22. Three Weeks in Japan (and it may take you nearly as long to read this email)   -   31 May, 2010

Updated: May 20, 2023


(Japan: Tokyo, Nikko, Hakone, Takeyama, Hiroshima, Kyoto, Nara, Sapporo and Tokyo)

Good evening from Mokpo in Southern Korea.

Outside the local election campaign is raging with clowns on stilts and a line of twenty lime green dancers waving placards in a chorus choreographed to Beethoven's Ninth (and it doesn't LOOK like an ode to joy...), as the digitised candidate shouts from a huge screen on the back of a small truck.

The local industry is fish drying, so the town smells a bit like overly warm sardines bathed on dry urine. An internet cafe is somewhat more alluring than Mokpo nightlife, especially after the seven and a half hour slow train (with 50 station stops) from Busan today... and no buffet.

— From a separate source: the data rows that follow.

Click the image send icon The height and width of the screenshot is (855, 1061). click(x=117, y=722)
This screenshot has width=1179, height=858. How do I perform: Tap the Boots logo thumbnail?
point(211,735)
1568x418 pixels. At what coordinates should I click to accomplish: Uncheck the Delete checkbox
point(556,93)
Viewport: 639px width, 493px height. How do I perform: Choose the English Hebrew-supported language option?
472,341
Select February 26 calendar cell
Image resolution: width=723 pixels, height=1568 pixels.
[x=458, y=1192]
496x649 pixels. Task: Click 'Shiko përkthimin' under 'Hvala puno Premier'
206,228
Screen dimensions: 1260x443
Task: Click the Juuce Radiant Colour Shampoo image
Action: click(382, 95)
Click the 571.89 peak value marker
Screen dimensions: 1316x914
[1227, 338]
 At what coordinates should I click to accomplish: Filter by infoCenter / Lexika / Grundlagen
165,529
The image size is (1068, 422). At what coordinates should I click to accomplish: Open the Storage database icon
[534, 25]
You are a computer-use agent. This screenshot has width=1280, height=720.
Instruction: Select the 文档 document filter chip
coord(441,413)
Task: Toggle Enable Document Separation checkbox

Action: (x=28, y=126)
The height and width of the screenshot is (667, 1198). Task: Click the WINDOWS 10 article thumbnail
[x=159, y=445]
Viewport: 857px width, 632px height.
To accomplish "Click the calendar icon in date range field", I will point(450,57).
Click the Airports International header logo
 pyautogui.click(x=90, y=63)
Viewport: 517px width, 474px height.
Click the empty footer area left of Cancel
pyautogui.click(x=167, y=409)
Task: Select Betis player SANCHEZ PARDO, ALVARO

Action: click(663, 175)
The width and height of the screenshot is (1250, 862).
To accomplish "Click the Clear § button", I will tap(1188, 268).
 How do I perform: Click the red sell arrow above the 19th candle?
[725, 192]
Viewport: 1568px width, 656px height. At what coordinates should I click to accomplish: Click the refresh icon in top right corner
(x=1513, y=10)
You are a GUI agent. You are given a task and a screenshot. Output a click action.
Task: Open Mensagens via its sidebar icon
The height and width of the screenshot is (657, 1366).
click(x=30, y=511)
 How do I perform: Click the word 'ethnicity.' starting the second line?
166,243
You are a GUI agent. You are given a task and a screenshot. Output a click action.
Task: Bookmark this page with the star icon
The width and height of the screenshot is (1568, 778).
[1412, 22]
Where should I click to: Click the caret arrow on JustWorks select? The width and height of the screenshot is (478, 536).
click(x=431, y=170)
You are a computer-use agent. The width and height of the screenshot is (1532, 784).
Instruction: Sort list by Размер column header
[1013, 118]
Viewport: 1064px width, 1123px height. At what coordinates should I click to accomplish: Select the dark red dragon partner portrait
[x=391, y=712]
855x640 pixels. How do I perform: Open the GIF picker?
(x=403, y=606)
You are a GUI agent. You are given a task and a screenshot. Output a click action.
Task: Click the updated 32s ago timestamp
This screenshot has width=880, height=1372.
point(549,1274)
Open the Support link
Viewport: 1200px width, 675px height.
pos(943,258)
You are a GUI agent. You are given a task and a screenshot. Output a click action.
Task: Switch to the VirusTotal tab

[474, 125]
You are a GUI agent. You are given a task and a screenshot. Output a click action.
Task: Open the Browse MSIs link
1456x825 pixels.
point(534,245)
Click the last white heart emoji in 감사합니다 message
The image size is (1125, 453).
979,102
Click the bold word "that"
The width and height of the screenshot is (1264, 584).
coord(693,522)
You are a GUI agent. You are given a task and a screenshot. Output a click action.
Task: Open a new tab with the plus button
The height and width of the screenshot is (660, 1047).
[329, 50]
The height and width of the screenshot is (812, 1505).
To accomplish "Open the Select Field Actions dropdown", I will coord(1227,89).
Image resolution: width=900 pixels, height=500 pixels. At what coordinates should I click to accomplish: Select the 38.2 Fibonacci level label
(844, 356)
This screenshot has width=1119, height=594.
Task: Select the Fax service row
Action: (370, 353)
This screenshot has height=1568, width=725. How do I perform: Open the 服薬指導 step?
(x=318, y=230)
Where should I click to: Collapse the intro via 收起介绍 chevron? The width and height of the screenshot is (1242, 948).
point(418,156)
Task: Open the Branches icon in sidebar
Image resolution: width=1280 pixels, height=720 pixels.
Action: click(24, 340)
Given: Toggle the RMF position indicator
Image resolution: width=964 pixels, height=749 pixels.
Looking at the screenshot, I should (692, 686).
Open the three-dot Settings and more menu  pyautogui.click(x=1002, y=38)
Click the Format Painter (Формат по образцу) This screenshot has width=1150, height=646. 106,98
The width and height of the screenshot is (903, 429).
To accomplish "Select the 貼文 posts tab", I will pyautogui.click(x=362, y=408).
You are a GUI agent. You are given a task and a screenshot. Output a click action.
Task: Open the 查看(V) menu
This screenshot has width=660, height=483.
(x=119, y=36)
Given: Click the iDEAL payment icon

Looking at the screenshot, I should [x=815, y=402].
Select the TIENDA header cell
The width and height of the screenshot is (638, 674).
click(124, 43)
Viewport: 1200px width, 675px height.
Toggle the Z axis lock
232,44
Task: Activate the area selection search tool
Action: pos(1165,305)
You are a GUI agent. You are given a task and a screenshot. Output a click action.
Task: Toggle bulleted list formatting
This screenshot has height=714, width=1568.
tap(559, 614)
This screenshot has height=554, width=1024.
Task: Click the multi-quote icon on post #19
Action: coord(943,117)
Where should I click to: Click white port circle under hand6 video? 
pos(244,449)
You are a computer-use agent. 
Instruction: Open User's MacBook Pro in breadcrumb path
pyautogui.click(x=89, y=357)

Oh yes, and North Korea has threatened all out war if South Korea broadcasts loudspeaker propaganda across the border. The locals seem somewhat relaxed about the whole thing, but there are uniforms everywhere, many of them are conscripted twenty-year-olds who serve two years in the army. More than a few fighter jets have been in the air during the day. The government has launched an anti smoking initiative today.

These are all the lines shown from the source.